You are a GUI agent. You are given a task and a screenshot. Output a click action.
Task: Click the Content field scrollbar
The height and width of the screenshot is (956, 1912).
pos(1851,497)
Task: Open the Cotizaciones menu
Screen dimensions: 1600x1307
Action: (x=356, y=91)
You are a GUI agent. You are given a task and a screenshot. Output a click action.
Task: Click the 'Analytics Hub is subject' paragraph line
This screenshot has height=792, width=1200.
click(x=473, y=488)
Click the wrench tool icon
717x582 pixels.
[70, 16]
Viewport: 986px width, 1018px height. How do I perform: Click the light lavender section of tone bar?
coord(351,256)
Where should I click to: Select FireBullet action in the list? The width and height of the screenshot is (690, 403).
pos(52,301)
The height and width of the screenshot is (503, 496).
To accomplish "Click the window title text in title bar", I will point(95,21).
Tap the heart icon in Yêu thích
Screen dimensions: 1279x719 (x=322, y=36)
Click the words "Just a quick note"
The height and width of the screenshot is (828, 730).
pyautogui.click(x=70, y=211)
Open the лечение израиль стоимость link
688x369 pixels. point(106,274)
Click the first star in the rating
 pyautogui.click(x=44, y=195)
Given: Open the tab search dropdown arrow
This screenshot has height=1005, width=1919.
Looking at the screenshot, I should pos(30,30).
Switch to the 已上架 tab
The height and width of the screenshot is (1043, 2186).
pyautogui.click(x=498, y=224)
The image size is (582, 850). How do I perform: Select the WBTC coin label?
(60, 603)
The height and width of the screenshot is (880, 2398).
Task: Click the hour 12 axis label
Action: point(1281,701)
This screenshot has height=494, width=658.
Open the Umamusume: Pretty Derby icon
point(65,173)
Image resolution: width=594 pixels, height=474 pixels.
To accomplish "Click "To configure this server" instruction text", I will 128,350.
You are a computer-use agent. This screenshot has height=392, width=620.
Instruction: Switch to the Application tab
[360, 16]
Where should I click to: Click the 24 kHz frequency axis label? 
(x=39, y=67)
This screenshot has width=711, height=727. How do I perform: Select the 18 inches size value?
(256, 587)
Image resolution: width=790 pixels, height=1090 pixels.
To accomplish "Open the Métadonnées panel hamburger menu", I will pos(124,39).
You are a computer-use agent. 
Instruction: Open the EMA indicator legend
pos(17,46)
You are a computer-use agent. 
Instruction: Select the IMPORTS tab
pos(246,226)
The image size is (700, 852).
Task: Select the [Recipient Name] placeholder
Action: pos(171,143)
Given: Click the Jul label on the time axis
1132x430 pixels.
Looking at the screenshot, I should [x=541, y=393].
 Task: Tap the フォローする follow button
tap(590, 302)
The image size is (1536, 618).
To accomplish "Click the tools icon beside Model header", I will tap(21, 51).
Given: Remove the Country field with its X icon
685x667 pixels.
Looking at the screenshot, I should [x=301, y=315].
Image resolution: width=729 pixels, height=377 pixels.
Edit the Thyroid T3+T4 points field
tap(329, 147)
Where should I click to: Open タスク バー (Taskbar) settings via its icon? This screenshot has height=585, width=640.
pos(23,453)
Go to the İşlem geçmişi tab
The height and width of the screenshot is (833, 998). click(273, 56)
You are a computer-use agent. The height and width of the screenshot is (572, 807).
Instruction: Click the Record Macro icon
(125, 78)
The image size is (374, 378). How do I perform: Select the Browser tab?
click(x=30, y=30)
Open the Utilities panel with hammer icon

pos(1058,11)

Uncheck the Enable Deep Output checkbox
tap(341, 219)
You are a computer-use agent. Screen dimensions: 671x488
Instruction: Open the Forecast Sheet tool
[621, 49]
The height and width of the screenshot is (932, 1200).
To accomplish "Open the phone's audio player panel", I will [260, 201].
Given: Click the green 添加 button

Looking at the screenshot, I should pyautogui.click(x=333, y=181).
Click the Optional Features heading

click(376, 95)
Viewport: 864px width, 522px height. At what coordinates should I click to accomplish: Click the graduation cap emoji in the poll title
==================================================
#### Task item
Up to and including the last line of the material, reproduce every line exactly, beginning with the one that contains "Given: Click the green 添加 button" and adding nothing else.

#### Task solution
Given: Click the green 添加 button

Looking at the screenshot, I should pyautogui.click(x=333, y=181).
Click the Optional Features heading

click(376, 95)
Viewport: 864px width, 522px height. At what coordinates should I click to accomplish: Click the graduation cap emoji in the poll title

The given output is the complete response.